Your task → The data must be transcribed exactly, with no line missing.

Segment Open

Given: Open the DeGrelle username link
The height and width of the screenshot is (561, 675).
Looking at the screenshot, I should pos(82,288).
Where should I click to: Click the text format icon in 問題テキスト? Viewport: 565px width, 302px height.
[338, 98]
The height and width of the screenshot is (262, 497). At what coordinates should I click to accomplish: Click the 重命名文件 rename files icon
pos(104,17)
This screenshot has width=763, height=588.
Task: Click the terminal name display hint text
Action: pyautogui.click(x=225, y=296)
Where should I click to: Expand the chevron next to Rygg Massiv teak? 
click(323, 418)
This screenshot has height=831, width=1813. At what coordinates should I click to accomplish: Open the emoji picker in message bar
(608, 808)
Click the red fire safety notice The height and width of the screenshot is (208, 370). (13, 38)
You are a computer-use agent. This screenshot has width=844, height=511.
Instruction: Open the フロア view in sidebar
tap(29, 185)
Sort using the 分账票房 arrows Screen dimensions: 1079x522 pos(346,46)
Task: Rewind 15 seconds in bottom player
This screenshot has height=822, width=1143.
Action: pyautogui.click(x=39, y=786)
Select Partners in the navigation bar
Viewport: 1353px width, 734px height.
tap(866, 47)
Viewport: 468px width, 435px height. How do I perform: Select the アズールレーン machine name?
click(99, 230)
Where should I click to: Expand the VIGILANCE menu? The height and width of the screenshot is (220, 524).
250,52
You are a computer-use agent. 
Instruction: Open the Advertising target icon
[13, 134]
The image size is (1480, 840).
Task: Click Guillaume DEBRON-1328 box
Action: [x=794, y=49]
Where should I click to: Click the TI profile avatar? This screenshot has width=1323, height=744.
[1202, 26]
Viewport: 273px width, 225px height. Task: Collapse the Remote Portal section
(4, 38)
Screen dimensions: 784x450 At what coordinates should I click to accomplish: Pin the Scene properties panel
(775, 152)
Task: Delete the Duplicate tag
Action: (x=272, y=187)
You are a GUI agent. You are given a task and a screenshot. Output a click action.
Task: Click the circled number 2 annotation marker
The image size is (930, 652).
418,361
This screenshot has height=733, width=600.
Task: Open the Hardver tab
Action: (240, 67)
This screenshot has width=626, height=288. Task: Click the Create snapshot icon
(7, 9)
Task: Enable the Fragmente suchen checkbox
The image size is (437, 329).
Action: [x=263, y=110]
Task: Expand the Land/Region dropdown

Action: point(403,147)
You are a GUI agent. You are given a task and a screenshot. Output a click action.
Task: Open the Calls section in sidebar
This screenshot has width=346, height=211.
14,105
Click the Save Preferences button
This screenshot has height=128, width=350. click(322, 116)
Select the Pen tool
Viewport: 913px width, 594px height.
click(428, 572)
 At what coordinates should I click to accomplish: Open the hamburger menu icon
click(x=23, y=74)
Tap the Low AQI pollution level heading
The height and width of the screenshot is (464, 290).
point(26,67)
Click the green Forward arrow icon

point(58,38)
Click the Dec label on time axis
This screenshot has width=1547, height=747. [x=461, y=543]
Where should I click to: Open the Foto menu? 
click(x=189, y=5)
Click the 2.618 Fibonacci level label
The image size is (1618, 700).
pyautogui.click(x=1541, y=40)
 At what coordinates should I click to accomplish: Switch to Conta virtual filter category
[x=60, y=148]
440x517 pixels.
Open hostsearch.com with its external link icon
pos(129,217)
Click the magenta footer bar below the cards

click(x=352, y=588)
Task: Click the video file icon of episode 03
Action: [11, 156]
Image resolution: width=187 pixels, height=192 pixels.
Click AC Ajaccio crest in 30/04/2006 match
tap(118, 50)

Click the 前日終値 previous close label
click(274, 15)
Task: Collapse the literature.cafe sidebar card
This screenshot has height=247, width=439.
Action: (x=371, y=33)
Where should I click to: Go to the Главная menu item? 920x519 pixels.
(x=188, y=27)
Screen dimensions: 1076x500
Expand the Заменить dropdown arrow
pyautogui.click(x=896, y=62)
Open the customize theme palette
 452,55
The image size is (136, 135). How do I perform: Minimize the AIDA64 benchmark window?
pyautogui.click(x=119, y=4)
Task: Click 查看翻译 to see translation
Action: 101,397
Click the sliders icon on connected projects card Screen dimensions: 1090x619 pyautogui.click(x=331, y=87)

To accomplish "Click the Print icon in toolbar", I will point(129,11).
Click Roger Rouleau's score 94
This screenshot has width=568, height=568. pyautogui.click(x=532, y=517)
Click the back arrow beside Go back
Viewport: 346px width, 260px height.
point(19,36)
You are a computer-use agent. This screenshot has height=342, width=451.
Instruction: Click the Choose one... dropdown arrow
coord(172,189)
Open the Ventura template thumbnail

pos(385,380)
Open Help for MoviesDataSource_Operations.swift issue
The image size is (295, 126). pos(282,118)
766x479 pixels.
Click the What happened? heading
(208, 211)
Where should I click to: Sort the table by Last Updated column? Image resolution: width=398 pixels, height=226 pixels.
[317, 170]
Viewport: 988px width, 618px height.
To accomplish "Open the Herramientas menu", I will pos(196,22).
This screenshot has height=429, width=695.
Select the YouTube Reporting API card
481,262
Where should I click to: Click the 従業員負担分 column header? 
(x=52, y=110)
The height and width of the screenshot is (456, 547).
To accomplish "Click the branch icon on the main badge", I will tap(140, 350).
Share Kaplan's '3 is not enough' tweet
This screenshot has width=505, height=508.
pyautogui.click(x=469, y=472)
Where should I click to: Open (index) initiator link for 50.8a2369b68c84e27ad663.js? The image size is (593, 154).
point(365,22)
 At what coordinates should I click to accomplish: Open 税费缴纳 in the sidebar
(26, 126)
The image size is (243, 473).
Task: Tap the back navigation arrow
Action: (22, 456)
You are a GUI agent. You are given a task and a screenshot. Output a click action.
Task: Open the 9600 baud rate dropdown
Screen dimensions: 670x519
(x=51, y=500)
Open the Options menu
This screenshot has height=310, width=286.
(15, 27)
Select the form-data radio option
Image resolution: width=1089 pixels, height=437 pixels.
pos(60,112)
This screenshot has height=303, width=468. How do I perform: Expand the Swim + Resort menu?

Segment Closed

Answer below →
Given: Open the DeGrelle username link
The height and width of the screenshot is (561, 675).
Looking at the screenshot, I should pos(82,288).
Where should I click to: Click the text format icon in 問題テキスト? Viewport: 565px width, 302px height.
[338, 98]
The height and width of the screenshot is (262, 497). At what coordinates should I click to accomplish: Click the 重命名文件 rename files icon
pos(104,17)
This screenshot has width=763, height=588.
Task: Click the terminal name display hint text
Action: pyautogui.click(x=225, y=296)
Where should I click to: Expand the chevron next to Rygg Massiv teak? 
click(323, 418)
This screenshot has height=831, width=1813. At what coordinates should I click to accomplish: Open the emoji picker in message bar
(608, 808)
Click the red fire safety notice The height and width of the screenshot is (208, 370). (13, 38)
You are a computer-use agent. This screenshot has width=844, height=511.
Instruction: Open the フロア view in sidebar
tap(29, 185)
Sort using the 分账票房 arrows Screen dimensions: 1079x522 pos(346,46)
Task: Rewind 15 seconds in bottom player
This screenshot has height=822, width=1143.
Action: pyautogui.click(x=39, y=786)
Select Partners in the navigation bar
Viewport: 1353px width, 734px height.
tap(866, 47)
Viewport: 468px width, 435px height. How do I perform: Select the アズールレーン machine name?
click(99, 230)
Where should I click to: Expand the VIGILANCE menu? The height and width of the screenshot is (220, 524).
250,52
You are a computer-use agent. 
Instruction: Open the Advertising target icon
[13, 134]
The image size is (1480, 840).
Task: Click Guillaume DEBRON-1328 box
Action: [x=794, y=49]
Where should I click to: Click the TI profile avatar? This screenshot has width=1323, height=744.
[1202, 26]
Viewport: 273px width, 225px height. Task: Collapse the Remote Portal section
(4, 38)
Screen dimensions: 784x450 At what coordinates should I click to accomplish: Pin the Scene properties panel
(775, 152)
Task: Delete the Duplicate tag
Action: (x=272, y=187)
You are a GUI agent. You are given a task and a screenshot. Output a click action.
Task: Click the circled number 2 annotation marker
The image size is (930, 652).
418,361
This screenshot has height=733, width=600.
Task: Open the Hardver tab
Action: (240, 67)
This screenshot has width=626, height=288. Task: Click the Create snapshot icon
(7, 9)
Task: Enable the Fragmente suchen checkbox
The image size is (437, 329).
Action: [x=263, y=110]
Task: Expand the Land/Region dropdown

Action: point(403,147)
You are a GUI agent. You are given a task and a screenshot. Output a click action.
Task: Open the Calls section in sidebar
This screenshot has width=346, height=211.
14,105
Click the Save Preferences button
This screenshot has height=128, width=350. click(322, 116)
Select the Pen tool
Viewport: 913px width, 594px height.
click(428, 572)
 At what coordinates should I click to accomplish: Open the hamburger menu icon
click(x=23, y=74)
Tap the Low AQI pollution level heading
The height and width of the screenshot is (464, 290).
point(26,67)
Click the green Forward arrow icon

point(58,38)
Click the Dec label on time axis
This screenshot has width=1547, height=747. [x=461, y=543]
Where should I click to: Open the Foto menu? 
click(x=189, y=5)
Click the 2.618 Fibonacci level label
The image size is (1618, 700).
pyautogui.click(x=1541, y=40)
 At what coordinates should I click to accomplish: Switch to Conta virtual filter category
[x=60, y=148]
440x517 pixels.
Open hostsearch.com with its external link icon
pos(129,217)
Click the magenta footer bar below the cards

click(x=352, y=588)
Task: Click the video file icon of episode 03
Action: [11, 156]
Image resolution: width=187 pixels, height=192 pixels.
Click AC Ajaccio crest in 30/04/2006 match
tap(118, 50)

Click the 前日終値 previous close label
click(274, 15)
Task: Collapse the literature.cafe sidebar card
This screenshot has height=247, width=439.
Action: (x=371, y=33)
Where should I click to: Go to the Главная menu item? 920x519 pixels.
(x=188, y=27)
Screen dimensions: 1076x500
Expand the Заменить dropdown arrow
pyautogui.click(x=896, y=62)
Open the customize theme palette
 452,55
The image size is (136, 135). How do I perform: Minimize the AIDA64 benchmark window?
pyautogui.click(x=119, y=4)
Task: Click 查看翻译 to see translation
Action: 101,397
Click the sliders icon on connected projects card Screen dimensions: 1090x619 pyautogui.click(x=331, y=87)

To accomplish "Click the Print icon in toolbar", I will point(129,11).
Click Roger Rouleau's score 94
This screenshot has width=568, height=568. pyautogui.click(x=532, y=517)
Click the back arrow beside Go back
Viewport: 346px width, 260px height.
point(19,36)
You are a computer-use agent. This screenshot has height=342, width=451.
Instruction: Click the Choose one... dropdown arrow
coord(172,189)
Open the Ventura template thumbnail

pos(385,380)
Open Help for MoviesDataSource_Operations.swift issue
The image size is (295, 126). pos(282,118)
766x479 pixels.
Click the What happened? heading
(208, 211)
Where should I click to: Sort the table by Last Updated column? Image resolution: width=398 pixels, height=226 pixels.
[317, 170]
Viewport: 988px width, 618px height.
To accomplish "Open the Herramientas menu", I will pos(196,22).
This screenshot has height=429, width=695.
Select the YouTube Reporting API card
481,262
Where should I click to: Click the 従業員負担分 column header? 
(x=52, y=110)
The height and width of the screenshot is (456, 547).
To accomplish "Click the branch icon on the main badge", I will tap(140, 350).
Share Kaplan's '3 is not enough' tweet
This screenshot has width=505, height=508.
pyautogui.click(x=469, y=472)
Where should I click to: Open (index) initiator link for 50.8a2369b68c84e27ad663.js? The image size is (593, 154).
point(365,22)
 At what coordinates should I click to accomplish: Open 税费缴纳 in the sidebar
(26, 126)
The image size is (243, 473).
Task: Tap the back navigation arrow
Action: (22, 456)
You are a GUI agent. You are given a task and a screenshot. Output a click action.
Task: Open the 9600 baud rate dropdown
Screen dimensions: 670x519
(x=51, y=500)
Open the Options menu
This screenshot has height=310, width=286.
(15, 27)
Select the form-data radio option
Image resolution: width=1089 pixels, height=437 pixels.
pos(60,112)
This screenshot has height=303, width=468. How do I perform: Expand the Swim + Resort menu?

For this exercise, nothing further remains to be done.